Referring now to FIG. 4, six heater wells of the present invention
configured in an interconnected pattern are shown. The pattern is
fed fresh air from a blower 40. Combustion air passes through a
heat exchanger 41 and is preheated before reaching the first heater
well. A plurality of heater wells 43 are connected together such
that the hot exhaust from a first heater well is piped through
insulated (insulation not shown) interconnect piping 42 to become
the air inlet for a second heater well, which also has a gas burner
44 on its wellhead 45. Oxygen content of the exhaust gas is reduced
near zero at the last heater well in the series. For example, if
the pattern consists of six wells, each well may combust about
three percent by volume of oxygen from the combustion air or
combustion products stream going to the burner. After the sixth
well the oxygen content of the combustion air would be reduced to
about three percent. The exhaust from the last heater well goes to
a heat exchanger 41 through which the inlet air for the first well
is preheated, thus maintaining a relatively high heat efficiency
for the heater wells. Exhaust gas from the heat exchanger can be
maintained above the dew point to prevent condensation in the
exhaust stack (not shown) and heat exchanger.

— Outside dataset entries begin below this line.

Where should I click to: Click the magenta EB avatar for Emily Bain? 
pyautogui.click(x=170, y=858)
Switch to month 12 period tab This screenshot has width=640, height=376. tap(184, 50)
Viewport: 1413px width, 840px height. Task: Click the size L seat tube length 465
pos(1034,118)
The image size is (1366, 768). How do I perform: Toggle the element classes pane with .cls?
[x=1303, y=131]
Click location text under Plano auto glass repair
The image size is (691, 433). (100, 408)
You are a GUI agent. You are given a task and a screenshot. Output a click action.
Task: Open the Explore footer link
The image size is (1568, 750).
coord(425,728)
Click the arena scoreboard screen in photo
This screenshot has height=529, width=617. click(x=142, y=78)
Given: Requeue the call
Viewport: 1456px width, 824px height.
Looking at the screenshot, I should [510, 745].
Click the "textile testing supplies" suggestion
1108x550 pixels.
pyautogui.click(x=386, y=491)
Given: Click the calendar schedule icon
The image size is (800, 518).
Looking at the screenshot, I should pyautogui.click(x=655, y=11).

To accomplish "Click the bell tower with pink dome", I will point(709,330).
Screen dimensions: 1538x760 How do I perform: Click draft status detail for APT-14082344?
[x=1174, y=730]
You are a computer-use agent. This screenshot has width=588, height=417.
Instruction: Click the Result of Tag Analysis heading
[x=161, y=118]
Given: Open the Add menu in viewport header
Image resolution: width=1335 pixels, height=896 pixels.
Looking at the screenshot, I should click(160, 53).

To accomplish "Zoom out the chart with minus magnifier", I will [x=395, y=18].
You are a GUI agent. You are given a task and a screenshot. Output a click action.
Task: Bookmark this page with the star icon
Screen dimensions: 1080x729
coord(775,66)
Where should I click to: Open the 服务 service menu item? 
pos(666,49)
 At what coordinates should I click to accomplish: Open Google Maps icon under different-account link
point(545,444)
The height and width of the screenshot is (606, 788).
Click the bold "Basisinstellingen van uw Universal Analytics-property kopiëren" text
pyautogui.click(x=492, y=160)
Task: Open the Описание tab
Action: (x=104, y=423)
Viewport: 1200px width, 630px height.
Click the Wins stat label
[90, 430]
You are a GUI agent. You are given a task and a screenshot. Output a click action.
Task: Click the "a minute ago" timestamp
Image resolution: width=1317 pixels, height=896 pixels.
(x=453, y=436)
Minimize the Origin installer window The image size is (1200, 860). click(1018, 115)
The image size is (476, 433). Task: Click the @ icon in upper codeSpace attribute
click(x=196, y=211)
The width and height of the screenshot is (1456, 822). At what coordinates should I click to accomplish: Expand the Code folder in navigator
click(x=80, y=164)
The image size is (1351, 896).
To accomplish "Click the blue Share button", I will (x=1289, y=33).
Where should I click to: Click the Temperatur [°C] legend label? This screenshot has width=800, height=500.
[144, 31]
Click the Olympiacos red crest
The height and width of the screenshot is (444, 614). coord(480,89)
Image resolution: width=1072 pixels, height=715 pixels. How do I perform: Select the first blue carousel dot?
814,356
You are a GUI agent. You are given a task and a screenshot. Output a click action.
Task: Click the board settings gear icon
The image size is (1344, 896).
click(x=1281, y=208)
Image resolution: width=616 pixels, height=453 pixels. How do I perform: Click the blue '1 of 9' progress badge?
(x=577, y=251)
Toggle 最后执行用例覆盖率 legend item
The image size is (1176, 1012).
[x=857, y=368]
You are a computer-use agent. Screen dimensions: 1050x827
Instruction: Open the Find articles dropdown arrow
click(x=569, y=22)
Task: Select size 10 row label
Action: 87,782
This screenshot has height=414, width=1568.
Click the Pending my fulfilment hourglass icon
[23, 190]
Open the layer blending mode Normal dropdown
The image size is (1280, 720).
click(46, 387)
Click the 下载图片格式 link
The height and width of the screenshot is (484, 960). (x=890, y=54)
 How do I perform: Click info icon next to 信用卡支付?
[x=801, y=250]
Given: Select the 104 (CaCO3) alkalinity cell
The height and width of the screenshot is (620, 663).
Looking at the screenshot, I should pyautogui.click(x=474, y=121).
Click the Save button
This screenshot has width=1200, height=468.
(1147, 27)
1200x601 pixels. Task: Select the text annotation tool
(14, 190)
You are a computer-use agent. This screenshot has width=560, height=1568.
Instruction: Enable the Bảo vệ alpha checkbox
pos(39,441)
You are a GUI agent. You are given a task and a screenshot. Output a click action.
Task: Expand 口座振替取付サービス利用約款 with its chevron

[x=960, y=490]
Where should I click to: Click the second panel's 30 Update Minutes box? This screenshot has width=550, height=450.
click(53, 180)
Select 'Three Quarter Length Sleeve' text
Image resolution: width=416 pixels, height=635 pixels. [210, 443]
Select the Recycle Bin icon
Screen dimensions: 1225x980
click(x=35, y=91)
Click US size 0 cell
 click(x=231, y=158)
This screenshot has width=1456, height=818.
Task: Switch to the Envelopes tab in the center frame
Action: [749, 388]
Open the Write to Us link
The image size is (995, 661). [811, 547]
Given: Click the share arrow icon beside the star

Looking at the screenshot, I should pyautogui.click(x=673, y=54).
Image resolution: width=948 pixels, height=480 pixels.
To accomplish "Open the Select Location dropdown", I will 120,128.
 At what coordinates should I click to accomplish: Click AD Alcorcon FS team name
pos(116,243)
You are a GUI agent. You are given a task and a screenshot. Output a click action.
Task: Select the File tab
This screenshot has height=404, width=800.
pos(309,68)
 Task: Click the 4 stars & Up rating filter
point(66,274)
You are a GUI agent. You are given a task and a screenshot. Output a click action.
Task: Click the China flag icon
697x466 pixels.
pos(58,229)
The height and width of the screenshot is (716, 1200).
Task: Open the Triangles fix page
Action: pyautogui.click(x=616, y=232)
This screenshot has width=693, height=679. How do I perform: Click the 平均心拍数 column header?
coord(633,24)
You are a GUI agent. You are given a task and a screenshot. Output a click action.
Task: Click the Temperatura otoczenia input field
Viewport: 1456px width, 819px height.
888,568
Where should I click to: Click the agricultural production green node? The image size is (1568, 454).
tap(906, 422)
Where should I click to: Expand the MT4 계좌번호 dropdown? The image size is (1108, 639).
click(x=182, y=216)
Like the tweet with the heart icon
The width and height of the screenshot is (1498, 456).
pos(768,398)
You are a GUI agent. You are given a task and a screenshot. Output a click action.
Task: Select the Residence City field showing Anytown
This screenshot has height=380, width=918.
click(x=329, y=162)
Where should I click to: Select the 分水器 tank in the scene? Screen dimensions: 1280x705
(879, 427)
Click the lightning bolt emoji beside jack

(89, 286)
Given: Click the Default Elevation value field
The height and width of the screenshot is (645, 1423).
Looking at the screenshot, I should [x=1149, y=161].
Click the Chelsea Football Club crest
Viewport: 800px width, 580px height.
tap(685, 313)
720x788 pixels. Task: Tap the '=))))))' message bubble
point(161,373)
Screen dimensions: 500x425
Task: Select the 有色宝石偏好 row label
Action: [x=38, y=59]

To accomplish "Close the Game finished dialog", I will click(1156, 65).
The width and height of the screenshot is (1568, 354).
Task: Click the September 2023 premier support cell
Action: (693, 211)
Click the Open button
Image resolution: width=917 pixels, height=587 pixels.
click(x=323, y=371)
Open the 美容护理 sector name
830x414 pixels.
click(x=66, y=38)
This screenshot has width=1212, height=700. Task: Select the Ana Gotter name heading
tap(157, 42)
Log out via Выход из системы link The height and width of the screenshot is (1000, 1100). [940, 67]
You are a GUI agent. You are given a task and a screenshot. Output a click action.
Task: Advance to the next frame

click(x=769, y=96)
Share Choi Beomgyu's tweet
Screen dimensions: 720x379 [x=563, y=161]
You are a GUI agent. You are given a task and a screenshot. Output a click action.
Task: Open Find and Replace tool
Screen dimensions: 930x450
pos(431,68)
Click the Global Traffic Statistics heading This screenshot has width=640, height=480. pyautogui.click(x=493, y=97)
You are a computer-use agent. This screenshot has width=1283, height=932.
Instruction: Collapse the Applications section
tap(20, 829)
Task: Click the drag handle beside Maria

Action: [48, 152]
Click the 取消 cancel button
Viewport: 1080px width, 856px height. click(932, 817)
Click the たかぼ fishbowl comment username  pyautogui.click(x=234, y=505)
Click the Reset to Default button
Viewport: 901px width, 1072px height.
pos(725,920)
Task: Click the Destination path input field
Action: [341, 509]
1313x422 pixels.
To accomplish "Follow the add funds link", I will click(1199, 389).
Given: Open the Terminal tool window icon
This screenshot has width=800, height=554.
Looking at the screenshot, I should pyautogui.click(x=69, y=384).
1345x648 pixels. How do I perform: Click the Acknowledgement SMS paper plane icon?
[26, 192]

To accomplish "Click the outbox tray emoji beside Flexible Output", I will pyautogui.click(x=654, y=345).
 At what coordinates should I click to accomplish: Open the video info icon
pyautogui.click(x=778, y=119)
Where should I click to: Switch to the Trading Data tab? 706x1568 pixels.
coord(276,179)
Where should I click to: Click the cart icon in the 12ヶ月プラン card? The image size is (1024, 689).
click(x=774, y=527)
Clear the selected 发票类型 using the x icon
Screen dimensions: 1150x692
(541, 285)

The insulated interconnect piping 42 may be insulated internally or
externally, in a similar manner to the downhole insulation.
However, because saving space in not as important as in the case of
downhole insulation, the insulation thickness for the interconnect
piping may be, for example, 2 to 3 inches in thickness. Again, if
the insulation is internal, the piping may be made of carbon steel,
whereas if the insulation is external, a high temperature metal
such as 304 stainless is preferred for corrosion resistance.
The length of the interconnect piping is determined by the spacing
between heater wells, typically 15 to 30 feet. The optimum spacing
between heater wells is, in turn, determined by target thickness.
The interconnect piping should be as short as possible to minimize
heat losses between heater wells.
Referring now to FIG. 5, an exemplary field layout of surface
equipment associated with heater wells of this invention is shown.
Here the heater wells 50 are arranged in a hexagonal "7-spot" with
a production well (not shown) at the center of each hexagon.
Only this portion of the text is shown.